ANTI-JAGD-TRAINING oder Dr. Jekyll und Mr. Hyde

  • Es ist aber ein sehr großer Unterschied ob ich einen Hütehund habe, der auf die Zusammenarbeit mit dem Menschen programmiert ist und eher aufs hüten/treiben selektiert wird oder ob ich einen spezialisierten Arbeitsjagdhund habe.

    Der für mich entscheidende Unterschied liegt nicht bei Hüte- oder Jagdhund, sondern bei der Sequenz aus dem Jagdverhalten.

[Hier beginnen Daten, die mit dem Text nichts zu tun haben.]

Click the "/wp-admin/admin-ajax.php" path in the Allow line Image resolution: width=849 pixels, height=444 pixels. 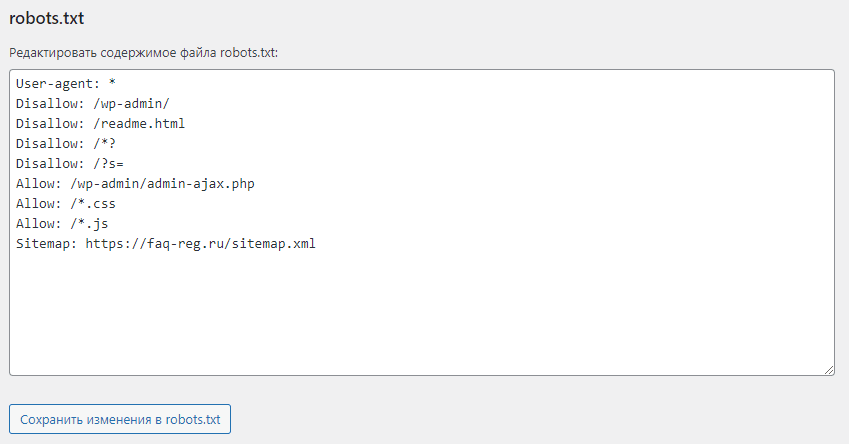click(x=162, y=183)
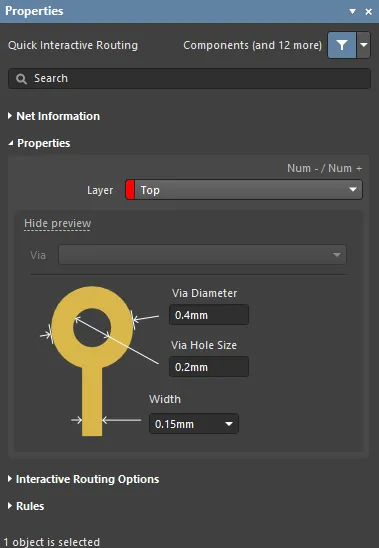Expand Interactive Routing Options section
The image size is (379, 548).
(84, 479)
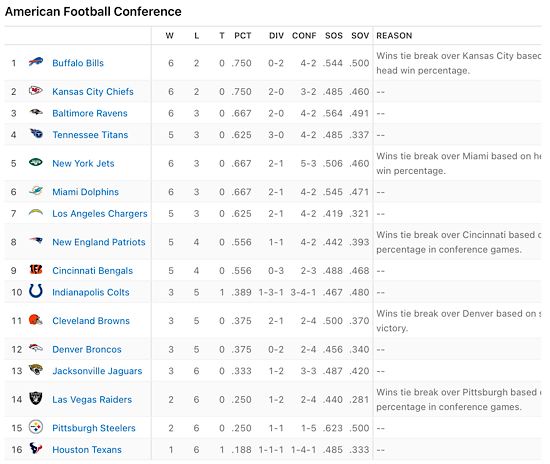Screen dimensions: 550x464
Task: Click the PCT column header
Action: pyautogui.click(x=243, y=36)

    Ich kann meinem Hund noch so oft verbieten es nicht zu tun, es wird nicht funktionieren. Sie sind dafür gezüchtet, selektiert und jahrelang so gearbeitet.

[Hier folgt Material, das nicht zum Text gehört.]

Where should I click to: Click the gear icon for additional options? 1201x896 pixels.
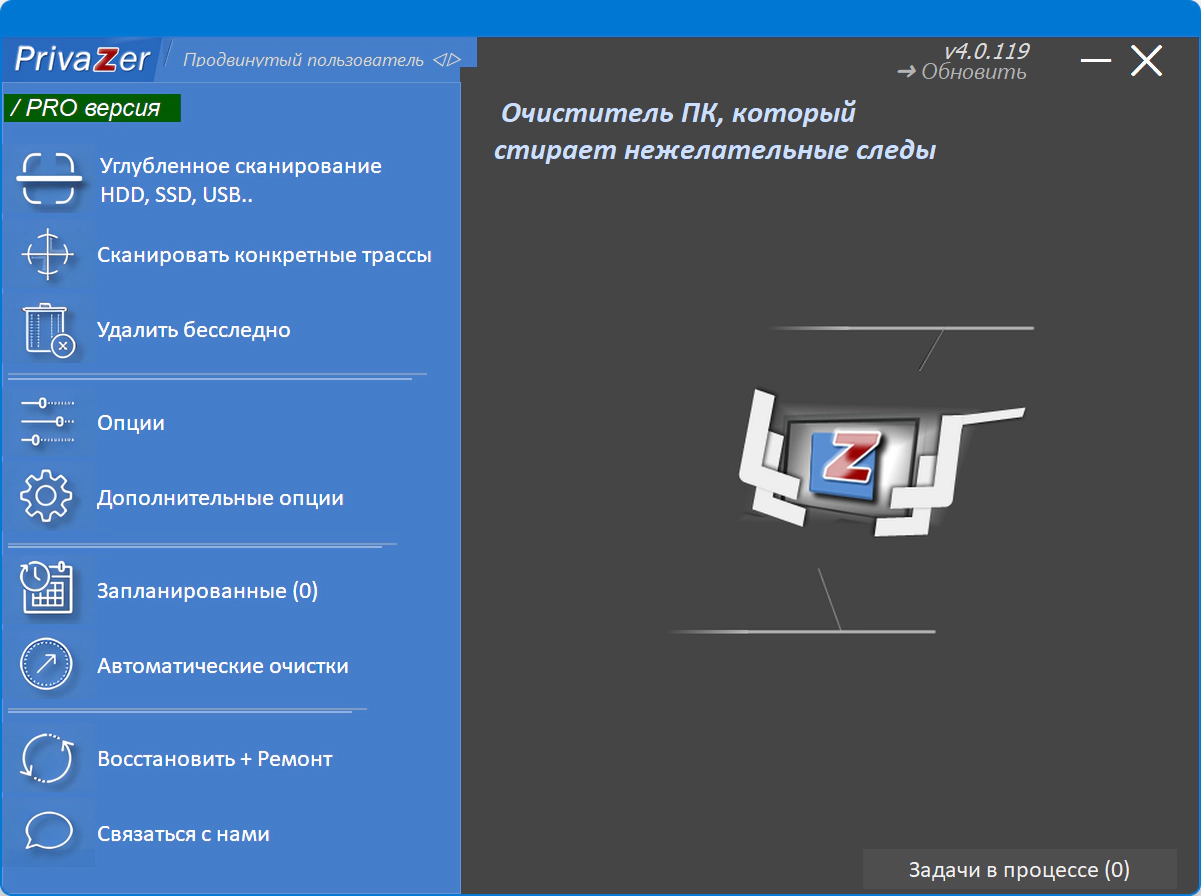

    Dann reicht eben nicht zu sagen, dass er es nicht tun soll und wenn er nicht hört, strafe ich eben. Wobei ich ja auch eh nicht an den Hund dran komme um ihn zu strafen.

    Der gute Jagdhund muss halt sehr viel abkönnen und an seiner Aufgabe dran bleiben.

    Zudem setzt jagen eben auch noch ganz viele gute Hormone frei.

    Es macht einen gravierenden Unterschied, welche "Art" von Jagdhund ich führe. Da gibt es Hunde, die eher mit dem Jäger zusammenarbeiten wie z.B. Wild anzeigen oder erlegtes Wild apportieren.


    Hier ein Vorsteher


    Einweisen beim Retriever


    Ich sehe hier Hunde, die viel abkönnen, an ihrer Aufgabe dran bleiben und trotzdem noch auf Ansprache reagieren. DAS setzt aber eben viel Enthusiasmus und Konsequenz beim Hundeführer voraus.


    Etwas anders sieht es aus bei den jagenden Hunden, die eben komplett eigenständig jagen. Seien es Bautenjäger oder sight hounds oder scent hounds. Spannend finde ich auch "hunting the clean boot


    Entsprechend unterschiedlich ist der Aufbau im Training. Früh genug anfangen und dran bleiben. Entsprechende (!) Ersatzbeschäftigung bieten, dann kann auch ein Beagle frei Laufen.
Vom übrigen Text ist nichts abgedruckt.